Portland's offer mandates an immediate payout of a $5.6 million signing bonus -- the most allowed under NBA collective bargaining agreement rules -- and $4.7 million of his first-year salary.
That's a total of $10.3 million.
For an owner like Portland's Paul Allen, coming up with that kind of money in a hurry isn't a problem.
Allen is the co-founder of Microsoft who also owns the NFL's Seattle Seahawks and Major League Soccer's Seattle Sounders.
In 2007, Forbes magazine estimated Allen's net worth at $18 billion, making him the 19th wealthiest person in the world.
Although the global economic crisis has hurt Allen -- Forbes estimates he is currently worth a mere $10.5 billion -- he still has enough resources to effortlessly hand Millsap a $10.3 million check.
For Miller, Rigby, O'Connor and the Jazz, such a one-time payout won't be as easy to digest.
So, how do the Jazz come up with $10.3 million in cash, assuming they want to keep Millsap under contract?
Like John Q. Fan and most other NBA teams, the Jazz do not have the money sitting in a desk drawer at Miller's Jordan Commons office or tucked away in a savings account, waiting for the proverbial rainy day.
Instead, Rigby said, the team can easily afford to take out of a short-term bank loan to cover the immediate cost of matching the Blazers' front-loaded offer sheet.
"With companies like the Miller Group, there are cash flow changes all the time," Rigby said. "A lot of our businesses are seasonal -- automotive and entertainment and so forth -- so this isn't anything new.
"For that reason, we have developed strong banking relationships. We have always had a very good line of credit and have been able to count on it when necessary, which is a credit to the Miller family."
For perspective on the size of the loan, consider what $10.3 million will purchase these days:
» 465 Toyota Camry SEs, at the manufacturer's suggested retail price for 2010 models;
» 16,416 round-trip airline tickets on Delta between Salt Lake International and JFK, as of Monday afternoon;
» 20,437 season tickets to the Triple-A Salt Lake Bees;
» 412,000 rounds of golf on public courses in Salt Lake County;
» 6.8 million games of bowling at Karen Pullman's, per a special rate for July, as advertised in The Salt Lake Tribune .

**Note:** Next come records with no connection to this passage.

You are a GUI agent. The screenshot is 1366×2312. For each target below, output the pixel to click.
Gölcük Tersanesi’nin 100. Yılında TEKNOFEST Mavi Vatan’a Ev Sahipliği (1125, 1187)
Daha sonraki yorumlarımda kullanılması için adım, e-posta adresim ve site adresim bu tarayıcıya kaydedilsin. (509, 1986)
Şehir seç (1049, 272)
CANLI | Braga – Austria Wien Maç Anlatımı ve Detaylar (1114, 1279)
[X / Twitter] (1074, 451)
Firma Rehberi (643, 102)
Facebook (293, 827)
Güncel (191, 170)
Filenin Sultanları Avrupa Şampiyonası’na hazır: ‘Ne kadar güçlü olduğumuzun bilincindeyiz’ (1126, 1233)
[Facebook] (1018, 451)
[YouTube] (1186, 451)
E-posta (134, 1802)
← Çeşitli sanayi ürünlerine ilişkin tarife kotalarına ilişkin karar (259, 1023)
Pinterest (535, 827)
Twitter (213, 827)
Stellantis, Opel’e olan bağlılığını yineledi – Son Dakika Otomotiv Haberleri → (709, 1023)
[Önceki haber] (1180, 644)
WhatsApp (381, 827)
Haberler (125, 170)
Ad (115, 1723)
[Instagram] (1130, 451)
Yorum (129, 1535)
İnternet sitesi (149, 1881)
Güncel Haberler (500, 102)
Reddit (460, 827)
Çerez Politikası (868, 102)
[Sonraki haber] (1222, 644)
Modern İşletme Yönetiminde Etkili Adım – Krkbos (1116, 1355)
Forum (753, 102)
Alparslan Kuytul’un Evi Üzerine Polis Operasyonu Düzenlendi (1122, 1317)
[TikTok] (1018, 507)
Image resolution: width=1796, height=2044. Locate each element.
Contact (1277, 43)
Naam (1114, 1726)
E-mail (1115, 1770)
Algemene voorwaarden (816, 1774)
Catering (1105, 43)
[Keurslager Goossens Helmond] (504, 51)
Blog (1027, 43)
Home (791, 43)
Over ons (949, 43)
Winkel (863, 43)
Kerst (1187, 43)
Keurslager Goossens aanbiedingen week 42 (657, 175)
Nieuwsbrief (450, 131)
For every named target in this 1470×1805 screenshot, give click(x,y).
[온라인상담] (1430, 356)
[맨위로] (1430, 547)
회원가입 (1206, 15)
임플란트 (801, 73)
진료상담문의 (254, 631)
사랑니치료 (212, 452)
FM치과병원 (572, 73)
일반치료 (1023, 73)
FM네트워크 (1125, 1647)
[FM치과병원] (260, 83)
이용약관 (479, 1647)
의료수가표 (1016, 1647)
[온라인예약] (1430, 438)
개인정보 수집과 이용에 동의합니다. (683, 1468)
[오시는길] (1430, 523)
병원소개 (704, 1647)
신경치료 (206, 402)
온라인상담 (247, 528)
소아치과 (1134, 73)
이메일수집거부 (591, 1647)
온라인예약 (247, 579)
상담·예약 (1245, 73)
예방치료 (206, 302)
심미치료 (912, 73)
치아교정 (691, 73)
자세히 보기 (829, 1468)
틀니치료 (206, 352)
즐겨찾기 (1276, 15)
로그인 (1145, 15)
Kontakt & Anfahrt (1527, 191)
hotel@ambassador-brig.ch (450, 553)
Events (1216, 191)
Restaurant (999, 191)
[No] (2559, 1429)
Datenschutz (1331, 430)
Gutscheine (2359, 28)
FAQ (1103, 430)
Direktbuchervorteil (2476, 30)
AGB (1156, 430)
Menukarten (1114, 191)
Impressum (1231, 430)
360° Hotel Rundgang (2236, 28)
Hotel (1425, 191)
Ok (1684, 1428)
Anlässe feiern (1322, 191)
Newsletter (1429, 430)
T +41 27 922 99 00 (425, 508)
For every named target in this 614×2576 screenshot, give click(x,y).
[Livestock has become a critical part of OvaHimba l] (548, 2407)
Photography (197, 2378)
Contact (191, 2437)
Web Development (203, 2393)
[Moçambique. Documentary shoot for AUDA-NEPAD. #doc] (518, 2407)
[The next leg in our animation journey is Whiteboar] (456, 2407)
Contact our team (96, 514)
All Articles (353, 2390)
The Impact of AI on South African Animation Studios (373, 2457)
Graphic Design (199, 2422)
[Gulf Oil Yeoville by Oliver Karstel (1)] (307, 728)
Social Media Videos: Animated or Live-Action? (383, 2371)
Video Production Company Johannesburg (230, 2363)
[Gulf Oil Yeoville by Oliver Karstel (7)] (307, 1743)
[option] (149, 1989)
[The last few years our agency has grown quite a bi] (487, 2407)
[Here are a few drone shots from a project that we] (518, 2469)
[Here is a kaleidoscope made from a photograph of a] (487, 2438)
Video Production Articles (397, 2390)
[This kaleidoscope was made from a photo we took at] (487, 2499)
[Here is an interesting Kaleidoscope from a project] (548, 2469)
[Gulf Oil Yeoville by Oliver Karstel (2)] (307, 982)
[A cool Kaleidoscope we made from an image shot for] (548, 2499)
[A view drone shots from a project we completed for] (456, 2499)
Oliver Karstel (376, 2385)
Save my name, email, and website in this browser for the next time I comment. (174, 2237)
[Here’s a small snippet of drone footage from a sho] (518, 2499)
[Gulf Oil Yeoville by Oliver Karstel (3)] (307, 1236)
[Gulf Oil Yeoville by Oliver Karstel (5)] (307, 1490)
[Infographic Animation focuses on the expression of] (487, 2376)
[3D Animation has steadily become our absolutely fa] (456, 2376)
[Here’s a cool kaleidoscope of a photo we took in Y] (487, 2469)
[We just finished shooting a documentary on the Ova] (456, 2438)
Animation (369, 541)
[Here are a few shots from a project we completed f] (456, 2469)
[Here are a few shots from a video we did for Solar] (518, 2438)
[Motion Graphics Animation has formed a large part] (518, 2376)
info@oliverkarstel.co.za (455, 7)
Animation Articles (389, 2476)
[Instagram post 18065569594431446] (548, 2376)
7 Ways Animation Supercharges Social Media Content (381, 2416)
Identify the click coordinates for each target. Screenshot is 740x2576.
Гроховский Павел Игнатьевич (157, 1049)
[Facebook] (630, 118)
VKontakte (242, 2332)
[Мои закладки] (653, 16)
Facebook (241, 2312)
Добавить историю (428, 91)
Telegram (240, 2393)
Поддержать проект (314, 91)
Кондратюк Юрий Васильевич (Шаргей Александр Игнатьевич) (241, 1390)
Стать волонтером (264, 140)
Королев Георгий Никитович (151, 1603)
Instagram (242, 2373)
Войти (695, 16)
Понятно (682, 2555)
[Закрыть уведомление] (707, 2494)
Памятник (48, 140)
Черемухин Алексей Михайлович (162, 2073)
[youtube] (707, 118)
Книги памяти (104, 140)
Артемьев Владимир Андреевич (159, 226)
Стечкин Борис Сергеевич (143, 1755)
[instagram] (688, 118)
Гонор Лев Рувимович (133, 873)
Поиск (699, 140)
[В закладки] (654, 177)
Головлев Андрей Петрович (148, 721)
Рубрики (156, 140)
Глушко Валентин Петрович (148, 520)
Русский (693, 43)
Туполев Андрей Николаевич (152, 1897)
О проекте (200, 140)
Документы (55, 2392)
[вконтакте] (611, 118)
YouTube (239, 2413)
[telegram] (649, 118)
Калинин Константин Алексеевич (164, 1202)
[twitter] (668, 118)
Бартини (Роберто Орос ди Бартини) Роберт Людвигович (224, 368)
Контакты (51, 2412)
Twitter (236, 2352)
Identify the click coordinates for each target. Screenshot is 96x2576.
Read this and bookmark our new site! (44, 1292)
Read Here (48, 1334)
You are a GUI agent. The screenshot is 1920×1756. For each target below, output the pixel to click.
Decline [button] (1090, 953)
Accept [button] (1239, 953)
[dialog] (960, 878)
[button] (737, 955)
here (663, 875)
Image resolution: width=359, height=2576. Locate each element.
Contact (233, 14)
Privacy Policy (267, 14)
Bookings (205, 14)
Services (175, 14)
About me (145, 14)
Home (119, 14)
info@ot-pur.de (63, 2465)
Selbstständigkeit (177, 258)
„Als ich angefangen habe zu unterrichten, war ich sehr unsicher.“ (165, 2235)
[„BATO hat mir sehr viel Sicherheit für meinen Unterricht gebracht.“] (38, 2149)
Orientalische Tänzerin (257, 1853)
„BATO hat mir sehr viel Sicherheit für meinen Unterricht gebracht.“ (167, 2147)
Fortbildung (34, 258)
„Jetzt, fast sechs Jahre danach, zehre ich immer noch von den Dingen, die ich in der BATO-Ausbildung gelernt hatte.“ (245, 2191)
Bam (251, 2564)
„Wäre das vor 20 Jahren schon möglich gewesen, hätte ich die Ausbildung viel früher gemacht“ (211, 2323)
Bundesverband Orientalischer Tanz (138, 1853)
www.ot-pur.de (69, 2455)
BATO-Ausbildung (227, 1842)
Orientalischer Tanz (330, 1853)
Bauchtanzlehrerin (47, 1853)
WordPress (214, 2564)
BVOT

According to Rigby, local banks consider loans to the Jazz a good investment, with little risk.
"They are comfortable doing business with us," he said. "So we can handle something like this."
» Signs four-year, $32M offer sheet with Blazers.
» Due to get $10.3M within a week.
» Signing bonus is $5.6M, and first year's salary is $4.7M.
» Jazz consider bank loan to meet match Portland's offer.